Population (2022-12-31)
- • Total: 8,052
- • Density: 450/km^{2} (1,200/sq mi)
- Time zone: UTC+01:00 (CET)
- • Summer (DST): UTC+02:00 (CEST)
- Postal codes: 34292
- Dialling codes: 05609
- Vehicle registration: KS
- Website: www.ahnatal.de

= Ahnatal =

Ahnatal is a municipality in the district of Kassel, in Hesse, Germany. It is situated roughly 9 km northwest of Kassel, Germany.
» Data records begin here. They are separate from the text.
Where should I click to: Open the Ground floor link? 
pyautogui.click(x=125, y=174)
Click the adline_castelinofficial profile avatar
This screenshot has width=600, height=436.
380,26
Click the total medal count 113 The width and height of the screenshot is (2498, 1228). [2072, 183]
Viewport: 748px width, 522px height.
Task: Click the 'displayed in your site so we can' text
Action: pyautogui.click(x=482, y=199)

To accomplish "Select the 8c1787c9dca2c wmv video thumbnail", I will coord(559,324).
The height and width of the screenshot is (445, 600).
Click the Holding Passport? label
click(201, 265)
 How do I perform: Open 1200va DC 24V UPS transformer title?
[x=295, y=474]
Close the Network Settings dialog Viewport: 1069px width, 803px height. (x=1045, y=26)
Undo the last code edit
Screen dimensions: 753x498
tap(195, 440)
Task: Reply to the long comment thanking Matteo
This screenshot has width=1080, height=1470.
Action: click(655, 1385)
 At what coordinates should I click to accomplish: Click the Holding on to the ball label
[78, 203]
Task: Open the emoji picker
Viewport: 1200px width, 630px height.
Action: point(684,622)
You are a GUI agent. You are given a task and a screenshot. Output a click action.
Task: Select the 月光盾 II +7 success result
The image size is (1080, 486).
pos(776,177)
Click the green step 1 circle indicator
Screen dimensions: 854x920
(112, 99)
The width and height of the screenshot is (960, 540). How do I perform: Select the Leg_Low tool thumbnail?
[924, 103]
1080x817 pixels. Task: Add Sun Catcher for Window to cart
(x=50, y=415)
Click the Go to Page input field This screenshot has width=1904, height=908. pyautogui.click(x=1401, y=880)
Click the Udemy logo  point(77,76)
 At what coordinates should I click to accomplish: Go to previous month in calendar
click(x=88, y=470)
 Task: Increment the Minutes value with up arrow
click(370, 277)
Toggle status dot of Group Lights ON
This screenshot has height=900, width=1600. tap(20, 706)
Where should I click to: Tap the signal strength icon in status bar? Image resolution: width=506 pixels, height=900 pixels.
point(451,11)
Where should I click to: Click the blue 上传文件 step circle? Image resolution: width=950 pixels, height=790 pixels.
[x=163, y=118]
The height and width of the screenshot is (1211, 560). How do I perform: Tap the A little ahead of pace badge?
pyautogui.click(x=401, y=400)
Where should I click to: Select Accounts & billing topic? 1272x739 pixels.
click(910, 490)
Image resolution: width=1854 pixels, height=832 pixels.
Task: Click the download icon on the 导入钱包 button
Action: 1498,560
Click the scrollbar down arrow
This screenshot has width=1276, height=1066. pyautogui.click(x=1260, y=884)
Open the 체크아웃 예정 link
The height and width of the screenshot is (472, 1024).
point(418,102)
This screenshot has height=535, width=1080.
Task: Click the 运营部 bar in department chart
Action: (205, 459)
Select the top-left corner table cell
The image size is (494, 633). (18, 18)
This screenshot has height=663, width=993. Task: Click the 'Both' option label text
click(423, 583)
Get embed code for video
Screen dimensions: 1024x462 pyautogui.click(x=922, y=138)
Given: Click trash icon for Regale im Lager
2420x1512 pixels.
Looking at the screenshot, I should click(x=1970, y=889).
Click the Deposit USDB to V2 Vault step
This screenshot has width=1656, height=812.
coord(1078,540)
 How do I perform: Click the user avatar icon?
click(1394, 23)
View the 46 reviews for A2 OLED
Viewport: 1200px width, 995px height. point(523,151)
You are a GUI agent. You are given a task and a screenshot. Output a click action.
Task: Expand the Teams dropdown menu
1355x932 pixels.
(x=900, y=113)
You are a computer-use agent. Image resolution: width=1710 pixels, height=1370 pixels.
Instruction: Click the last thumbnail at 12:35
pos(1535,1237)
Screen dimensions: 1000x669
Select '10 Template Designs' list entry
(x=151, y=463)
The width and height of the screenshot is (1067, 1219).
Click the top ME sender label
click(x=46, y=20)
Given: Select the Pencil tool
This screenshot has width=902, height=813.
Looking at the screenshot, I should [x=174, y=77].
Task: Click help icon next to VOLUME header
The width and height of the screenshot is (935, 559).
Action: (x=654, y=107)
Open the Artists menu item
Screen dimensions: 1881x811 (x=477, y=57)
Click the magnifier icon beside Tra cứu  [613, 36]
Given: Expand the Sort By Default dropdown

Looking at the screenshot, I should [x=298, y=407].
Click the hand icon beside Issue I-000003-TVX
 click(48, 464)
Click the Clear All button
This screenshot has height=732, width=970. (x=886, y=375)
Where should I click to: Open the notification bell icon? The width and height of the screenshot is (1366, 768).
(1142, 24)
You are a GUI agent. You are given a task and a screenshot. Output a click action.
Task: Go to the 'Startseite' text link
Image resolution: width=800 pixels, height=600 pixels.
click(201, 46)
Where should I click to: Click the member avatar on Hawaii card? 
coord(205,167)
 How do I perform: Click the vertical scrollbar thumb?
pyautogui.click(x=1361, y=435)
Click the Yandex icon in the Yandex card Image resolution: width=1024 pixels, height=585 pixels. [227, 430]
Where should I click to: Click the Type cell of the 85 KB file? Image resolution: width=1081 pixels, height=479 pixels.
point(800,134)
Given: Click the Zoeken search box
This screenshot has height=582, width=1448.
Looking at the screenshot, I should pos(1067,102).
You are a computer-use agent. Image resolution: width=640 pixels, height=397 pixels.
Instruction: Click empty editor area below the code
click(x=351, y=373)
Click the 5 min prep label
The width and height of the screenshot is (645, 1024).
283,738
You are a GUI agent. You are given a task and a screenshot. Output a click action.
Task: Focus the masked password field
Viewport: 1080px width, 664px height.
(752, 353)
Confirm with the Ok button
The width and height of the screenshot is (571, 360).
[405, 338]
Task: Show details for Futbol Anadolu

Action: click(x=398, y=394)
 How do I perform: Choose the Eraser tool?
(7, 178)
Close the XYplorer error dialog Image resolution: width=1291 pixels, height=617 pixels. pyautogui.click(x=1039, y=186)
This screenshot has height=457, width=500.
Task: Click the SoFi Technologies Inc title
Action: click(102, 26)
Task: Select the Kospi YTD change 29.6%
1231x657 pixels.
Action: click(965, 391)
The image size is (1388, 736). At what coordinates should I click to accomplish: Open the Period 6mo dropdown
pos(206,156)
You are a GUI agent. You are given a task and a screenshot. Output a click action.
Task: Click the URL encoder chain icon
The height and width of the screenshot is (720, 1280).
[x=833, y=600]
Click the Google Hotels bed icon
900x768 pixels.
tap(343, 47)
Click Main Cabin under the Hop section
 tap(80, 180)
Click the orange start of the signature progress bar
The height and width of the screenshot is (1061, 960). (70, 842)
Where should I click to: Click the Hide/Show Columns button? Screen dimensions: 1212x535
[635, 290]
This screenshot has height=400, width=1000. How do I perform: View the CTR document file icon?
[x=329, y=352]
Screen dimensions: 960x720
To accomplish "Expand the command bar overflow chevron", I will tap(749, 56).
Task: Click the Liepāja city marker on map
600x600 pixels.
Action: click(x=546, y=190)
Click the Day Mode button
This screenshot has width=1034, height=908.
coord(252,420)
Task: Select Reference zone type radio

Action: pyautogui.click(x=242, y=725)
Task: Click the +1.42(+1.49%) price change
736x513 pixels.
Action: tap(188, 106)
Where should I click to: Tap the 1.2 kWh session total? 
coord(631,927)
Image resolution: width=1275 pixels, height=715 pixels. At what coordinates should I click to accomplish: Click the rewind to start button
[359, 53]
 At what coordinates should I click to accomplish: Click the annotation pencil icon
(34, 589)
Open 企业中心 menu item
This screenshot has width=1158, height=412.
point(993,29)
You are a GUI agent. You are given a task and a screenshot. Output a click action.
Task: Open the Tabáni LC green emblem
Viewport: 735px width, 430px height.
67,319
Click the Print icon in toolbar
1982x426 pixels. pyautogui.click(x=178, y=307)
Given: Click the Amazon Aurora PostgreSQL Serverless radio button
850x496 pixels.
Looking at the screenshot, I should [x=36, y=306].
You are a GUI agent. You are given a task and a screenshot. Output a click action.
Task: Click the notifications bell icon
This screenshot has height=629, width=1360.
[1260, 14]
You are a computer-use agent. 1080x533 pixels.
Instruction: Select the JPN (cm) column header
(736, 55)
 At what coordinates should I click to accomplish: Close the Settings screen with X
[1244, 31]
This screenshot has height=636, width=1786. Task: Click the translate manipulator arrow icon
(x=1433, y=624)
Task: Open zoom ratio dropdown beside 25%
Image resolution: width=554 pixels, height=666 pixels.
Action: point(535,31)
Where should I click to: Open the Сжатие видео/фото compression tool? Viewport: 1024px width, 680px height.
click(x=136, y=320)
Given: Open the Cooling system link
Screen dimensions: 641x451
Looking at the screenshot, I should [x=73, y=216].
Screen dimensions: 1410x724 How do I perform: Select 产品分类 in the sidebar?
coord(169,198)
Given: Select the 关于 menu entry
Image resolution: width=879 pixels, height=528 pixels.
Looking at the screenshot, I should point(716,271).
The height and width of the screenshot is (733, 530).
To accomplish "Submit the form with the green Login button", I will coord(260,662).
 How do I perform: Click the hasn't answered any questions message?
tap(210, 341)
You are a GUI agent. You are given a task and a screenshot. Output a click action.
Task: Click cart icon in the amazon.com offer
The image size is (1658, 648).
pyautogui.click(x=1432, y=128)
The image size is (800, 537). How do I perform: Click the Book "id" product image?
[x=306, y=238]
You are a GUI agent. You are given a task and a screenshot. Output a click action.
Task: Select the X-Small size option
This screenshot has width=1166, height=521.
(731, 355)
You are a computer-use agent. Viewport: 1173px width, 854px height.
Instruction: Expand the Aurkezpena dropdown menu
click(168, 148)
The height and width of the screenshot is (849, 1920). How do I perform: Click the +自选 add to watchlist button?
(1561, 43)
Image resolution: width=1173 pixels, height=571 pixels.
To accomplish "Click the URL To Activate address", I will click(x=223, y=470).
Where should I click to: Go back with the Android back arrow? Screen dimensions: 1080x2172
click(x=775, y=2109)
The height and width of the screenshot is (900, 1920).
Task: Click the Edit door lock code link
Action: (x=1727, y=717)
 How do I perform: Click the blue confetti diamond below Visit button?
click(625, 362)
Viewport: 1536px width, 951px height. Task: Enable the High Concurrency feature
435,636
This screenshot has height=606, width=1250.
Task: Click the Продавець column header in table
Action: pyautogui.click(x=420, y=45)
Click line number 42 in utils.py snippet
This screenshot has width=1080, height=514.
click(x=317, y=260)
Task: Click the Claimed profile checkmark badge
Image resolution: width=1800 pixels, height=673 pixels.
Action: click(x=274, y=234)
== Division of the municipality ==
It consists of three constituent villages, Weimar, Heckershausen, and Kammerberg.

== Notable places ==
Although not famous for any particular sights, the "Bühl" in Weimar attracted geological interest at the beginning of the 20th century as it is one of the very few places where elementary iron (i.e. no iron compounds) can be found. The former mine is now a lake which is popular as a swimming pool.

== Politics ==
From 1945 till 2008, Ahnatal has always had a social-democratic government. However, in the most recent elections of a mayor, the Christian-democratic candidate Michael Aufenanger was elected.